Indeed, he was born in a log cabin in Cuyahoga County, Ohio on the 19th of November 1831 into a family affiliated to the Disciples of Christ denomination, also known as the Christian Church. His father, Abram Garfield, died when he was less than two years old and he was subsequently raised by his French-American mother Eliza Ballou. As well as French, he was of Welsh ancestry, and English by dint of being a descendant of Mayflower passenger and convicted murderer John Billington.
Aged 16, he worked for six weeks as a canal driver near the big city of Cleveland, before illness forced him home where, at the Geauga Academy, he discovered a taste for academia, which led to his being offered a teaching post in 1849, which he accepted. A year later, he returned to churchgoing, which he had neglected for some years, and he was subsequently baptised.
From 1851 to '54, he was a student at the Western Reserve Eclectic Institute - now known as Hiram College - founded by the Disciples of Christ in Hiram, Ohio, where he developed a special interest in Greek and Latin, and ended up teaching there, while serving as a preacher in local churches, then at Williams College, Williamstown, Massachusetts, from which he graduated in 1856. But he decided against preaching as a vocation, returning instead to the Eclectic Institute, where he taught Classical languages. Then, while still only in his mid-twenties, he was elected principal in 1857, a position he held until 1860.

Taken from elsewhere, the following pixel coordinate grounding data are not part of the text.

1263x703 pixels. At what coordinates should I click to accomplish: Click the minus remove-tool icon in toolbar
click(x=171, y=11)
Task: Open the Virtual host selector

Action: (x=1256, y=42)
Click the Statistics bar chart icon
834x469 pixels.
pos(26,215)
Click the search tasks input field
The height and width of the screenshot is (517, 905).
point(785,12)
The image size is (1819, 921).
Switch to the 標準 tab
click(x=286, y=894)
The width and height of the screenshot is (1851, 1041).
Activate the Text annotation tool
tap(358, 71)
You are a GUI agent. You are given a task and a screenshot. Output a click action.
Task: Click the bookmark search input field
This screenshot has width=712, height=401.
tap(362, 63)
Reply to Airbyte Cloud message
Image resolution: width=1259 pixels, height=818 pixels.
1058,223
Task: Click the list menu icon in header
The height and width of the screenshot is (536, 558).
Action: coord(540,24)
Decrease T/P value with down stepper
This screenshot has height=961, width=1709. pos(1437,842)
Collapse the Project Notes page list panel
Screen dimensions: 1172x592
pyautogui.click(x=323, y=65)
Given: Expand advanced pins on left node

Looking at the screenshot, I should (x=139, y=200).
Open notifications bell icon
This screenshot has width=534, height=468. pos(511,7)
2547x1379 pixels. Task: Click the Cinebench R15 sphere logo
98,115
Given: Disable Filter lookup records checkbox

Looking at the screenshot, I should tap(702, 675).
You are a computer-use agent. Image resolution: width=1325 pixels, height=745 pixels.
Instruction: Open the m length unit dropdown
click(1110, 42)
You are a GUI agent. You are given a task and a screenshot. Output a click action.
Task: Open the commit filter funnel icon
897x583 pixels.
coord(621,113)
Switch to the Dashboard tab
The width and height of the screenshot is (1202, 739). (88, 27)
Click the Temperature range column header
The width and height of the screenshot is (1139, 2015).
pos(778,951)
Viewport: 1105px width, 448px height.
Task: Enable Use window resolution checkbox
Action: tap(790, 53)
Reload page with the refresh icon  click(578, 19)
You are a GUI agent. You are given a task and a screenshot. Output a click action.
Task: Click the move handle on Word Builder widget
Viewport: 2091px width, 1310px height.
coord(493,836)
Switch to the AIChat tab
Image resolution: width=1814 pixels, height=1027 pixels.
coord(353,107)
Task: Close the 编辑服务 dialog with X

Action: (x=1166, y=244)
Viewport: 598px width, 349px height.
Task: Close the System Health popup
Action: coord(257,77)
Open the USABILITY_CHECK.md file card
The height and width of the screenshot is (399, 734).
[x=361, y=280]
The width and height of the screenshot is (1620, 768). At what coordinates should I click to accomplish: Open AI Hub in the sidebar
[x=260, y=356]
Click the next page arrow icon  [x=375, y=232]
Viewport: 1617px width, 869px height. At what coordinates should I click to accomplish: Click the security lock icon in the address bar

By this time, he'd been married for a short time to Lucretia Rudolph, one of his more brilliant Greek pupils, who went on to bear him seven children, and had begun the study of Law, being admitted to the Ohio bar in 1860. This took place soon after he'd entered politics for the first time, becoming elected an Ohio state senator in 1859, and serving as such for two years.
When the Civil War began in April 1861, he was still under thirty years old, despite an already incredibly full professional life. He subsequently joined the Union Army, and was given command of the 42cnd Ohio Volunteer Infantry. On January 11th 1862, he was promoted to the rank of brigadier, and in that same year was elected by the Republicans to the United States House of Representatives. By the time he resigned his commission to take his seat in congress, he'd been promoted to major general.
He was elected the 20th president of the United States in March 1881, an office he held for only a matter of months before being shot by a one-time lawyer and political office seeker by the name of Charles J. Guiteau.
Garfield survived the attempt on his life, and was bedridden for several weeks in the White House, before being moved to the Atlantic Coast of New Jersey in September in the hope that the fresh air might provoke a recovery, but this was not to be and he died on the 19th of that month from what may have been a heart attack exacerbated by blood poisoning and bronchial pneumonia.
It could be said that James A. Garfield lacks the legendary status of a Lincoln or a Kennedy, but by any standards known to man, he was remarkable in achievement and courage. Born in a log cabin, he rose to the highest political office in the world, becoming the only serving church minister to do so. As well as a preacher, he was a fighter for justice, and vocal opponent of slavery. And he was still only 49 when he died, with so much potential yet unfulfilled.